キーワード引数と通常の引数の分離

こんにちは!oda@エンジニア1年目です!

先日、Ruby2.7からRuby3.0での変更点について調べていました。

今回は、その中でもバージョンアップ時にエラーを引き起こす原因となる「キーワード引数と通常の引数の分離」をテーマにしたいと思います。

バージョンアップ時の対応

Ruby2.7でキーワード引数と通常の引数(具体的にはハッシュ)の間の自動変換が非推奨となり、警告が出るようになりました。

さらにRuby3.0では、キーワード引数と通常の引数が完全に分離され、警告ではなくエラーが出るようになりました。

上記変更は、キーワード引数として渡したいハッシュにdouble splat演算子(**)を足すことで、Ruby3.0でも同じようにアプリケーションを動かすことができます。

私も Ruby2.7へのバージョンアップ時には、キーワード引数として扱いたいハッシュに**を足すという対応をしました。

Ruby3.0への変更点を調べる中で、再び「キーワード引数と通常の引数の分離」に出会ったので、今回は、その背景まで見てみることにしました。

変更の背景

変更の背景は、「Ruby 3.0における位置引数とキーワード引数の分離について」(※)に詳しく書かれていました。

(以下、掲載のコードは※から引用しています。)

自動変換が非推奨・エラーに変わったのは、オプション引数とキーワード引数をどちらも受け取るメソッドでは混乱を招くケースがあるということが原因のようです。

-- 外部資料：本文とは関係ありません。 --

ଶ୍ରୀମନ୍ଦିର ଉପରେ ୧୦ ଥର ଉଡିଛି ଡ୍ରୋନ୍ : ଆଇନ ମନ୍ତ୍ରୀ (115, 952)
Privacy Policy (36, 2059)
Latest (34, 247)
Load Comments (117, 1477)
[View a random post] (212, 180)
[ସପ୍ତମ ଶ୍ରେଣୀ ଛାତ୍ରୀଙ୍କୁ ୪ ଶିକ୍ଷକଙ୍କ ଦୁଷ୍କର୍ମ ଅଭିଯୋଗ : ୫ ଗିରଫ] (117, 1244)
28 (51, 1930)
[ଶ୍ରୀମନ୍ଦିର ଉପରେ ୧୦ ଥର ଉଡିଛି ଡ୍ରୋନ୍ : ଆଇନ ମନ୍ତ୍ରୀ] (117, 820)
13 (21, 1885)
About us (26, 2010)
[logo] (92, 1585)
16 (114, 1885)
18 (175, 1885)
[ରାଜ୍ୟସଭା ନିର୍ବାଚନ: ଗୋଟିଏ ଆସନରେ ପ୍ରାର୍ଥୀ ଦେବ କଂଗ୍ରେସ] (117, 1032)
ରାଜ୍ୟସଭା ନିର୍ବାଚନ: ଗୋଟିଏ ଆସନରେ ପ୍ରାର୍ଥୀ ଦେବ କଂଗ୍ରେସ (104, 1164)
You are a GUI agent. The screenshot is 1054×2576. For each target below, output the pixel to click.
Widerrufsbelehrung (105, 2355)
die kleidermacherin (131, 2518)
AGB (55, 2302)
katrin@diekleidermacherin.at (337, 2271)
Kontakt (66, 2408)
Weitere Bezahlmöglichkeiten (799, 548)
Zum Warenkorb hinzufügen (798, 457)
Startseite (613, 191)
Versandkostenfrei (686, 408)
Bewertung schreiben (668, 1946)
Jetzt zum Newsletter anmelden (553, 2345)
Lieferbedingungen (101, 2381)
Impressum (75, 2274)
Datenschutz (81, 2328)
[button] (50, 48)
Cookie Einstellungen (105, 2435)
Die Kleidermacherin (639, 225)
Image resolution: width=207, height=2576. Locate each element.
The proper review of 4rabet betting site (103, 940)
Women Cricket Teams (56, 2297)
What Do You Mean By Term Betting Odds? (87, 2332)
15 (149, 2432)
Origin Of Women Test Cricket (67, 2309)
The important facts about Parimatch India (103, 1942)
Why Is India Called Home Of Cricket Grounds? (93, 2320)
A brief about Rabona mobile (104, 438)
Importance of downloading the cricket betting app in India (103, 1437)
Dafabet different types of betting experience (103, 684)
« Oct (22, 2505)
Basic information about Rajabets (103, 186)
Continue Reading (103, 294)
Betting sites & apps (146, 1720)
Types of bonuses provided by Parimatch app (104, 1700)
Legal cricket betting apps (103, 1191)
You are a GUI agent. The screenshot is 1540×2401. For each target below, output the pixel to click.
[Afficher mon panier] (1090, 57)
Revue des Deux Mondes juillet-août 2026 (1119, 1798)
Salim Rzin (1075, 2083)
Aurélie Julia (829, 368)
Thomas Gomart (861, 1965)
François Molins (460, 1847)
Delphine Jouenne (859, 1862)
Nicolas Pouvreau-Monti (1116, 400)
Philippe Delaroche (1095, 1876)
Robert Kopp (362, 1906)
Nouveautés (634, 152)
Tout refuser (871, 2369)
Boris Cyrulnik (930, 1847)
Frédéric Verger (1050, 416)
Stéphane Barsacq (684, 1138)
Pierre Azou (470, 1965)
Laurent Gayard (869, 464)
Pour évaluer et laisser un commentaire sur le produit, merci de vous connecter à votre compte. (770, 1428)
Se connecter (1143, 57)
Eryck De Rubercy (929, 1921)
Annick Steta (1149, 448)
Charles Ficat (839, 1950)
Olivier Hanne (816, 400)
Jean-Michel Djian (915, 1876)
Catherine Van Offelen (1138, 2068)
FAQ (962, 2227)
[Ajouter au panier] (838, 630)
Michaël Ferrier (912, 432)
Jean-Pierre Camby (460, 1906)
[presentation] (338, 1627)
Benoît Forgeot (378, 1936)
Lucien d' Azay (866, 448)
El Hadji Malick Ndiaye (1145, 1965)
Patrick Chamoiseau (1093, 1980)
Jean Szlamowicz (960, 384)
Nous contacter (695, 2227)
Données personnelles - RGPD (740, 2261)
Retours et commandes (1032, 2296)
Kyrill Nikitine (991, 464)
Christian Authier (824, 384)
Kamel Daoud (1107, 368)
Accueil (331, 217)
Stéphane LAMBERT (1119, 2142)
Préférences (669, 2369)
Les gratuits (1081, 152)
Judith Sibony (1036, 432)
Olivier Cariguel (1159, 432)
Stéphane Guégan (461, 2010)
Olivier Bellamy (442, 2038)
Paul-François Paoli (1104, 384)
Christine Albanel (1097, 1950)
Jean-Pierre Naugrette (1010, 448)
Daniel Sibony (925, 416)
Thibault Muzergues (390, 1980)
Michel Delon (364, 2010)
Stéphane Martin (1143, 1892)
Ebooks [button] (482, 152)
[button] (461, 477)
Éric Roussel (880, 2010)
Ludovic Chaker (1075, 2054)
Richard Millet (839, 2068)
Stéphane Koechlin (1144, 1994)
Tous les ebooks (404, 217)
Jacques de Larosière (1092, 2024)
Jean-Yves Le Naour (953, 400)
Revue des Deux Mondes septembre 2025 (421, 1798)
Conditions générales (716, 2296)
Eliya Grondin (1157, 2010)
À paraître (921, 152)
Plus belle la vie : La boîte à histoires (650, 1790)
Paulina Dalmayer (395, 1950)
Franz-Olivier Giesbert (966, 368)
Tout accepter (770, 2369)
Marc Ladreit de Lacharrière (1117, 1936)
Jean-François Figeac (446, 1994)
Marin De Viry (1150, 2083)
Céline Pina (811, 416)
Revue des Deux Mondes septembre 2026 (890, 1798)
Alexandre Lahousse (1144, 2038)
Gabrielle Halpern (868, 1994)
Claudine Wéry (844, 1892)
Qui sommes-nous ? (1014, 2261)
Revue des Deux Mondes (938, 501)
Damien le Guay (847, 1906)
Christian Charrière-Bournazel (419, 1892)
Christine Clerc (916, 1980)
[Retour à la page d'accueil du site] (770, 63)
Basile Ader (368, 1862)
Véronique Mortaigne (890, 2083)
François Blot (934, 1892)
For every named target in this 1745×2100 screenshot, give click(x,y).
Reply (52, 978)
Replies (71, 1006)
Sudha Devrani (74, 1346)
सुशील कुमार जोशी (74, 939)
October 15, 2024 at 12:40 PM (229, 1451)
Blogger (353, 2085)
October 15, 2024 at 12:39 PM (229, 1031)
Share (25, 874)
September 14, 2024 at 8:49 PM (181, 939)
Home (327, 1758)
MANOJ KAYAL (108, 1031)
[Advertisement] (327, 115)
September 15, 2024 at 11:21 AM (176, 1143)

オプション引数とは、デフォルト値を設定した引数のことを言います。

記事には、混乱を招くケースとして以下のコードが例示されていました。

def foo(x, **kwargs)
  p [x, kwargs]
end

def bar(x=1, **kwargs)
  p [x, kwargs]
end

foo({}) #=> [{}, {}]
bar({}) #=> [1, {}]

bar({}, **{}) #=> 期待は: [{}, {}]だが実際はl: [1, {}]

これは、第1引数の{}が自動的にキーワード引数(**kwargs)に変換され、第2引数の**{}が無視されていることによるものとのことでした。

たしかに、このコードを見た時「barの第1引数に{}に渡しているから、出力結果としては[{},{}]かな」と思いました。

記事の説明にあるとおり、混乱してしまいました。

今後、キーワード引数をどう使っていくか

キーワード引数と通常の引数が完全に分離されたことにより、キーワード引数を受け取りたいメソッドの定義は、いずれかの形にすべきとされています。

  • def foo(k: default)
  • def foo(k:)
  • def foo(**kwargs)

一方で、Ruby3.0でもキーワード引数を受け取らないメソッドを呼び出す時にキーワード引数を渡すことは、これまで同様にできるとのことです。

def foo(kwargs = {})
  kwargs
end

foo(k: 1) #=> {:k=>1}

こちらについては、禁止した場合のメリットが少ないことから、引き続き動作するようですが、新たなコードを書くときにはおすすめできないとされていました。

単に今までと同じように動くからよいではなく、今渡した引数がハッシュなのか、キーワード引数なのかをきちんと考えた上でコードを読み書きすることで、既存のコードもより良いコードにしていくことができそうです。

さいごに

今回、変更点の背景について調べることで、非推奨や禁止にはなっていないものの、新たにコードを書く時に使用しない方がよい書き方を知ることができました。

これはただ単に変更点とその対応方法について、調べるだけではわからなかったことです。

今回、学んだことは新たにコードを書く時や既存のコードを修正する時に活かしていきます!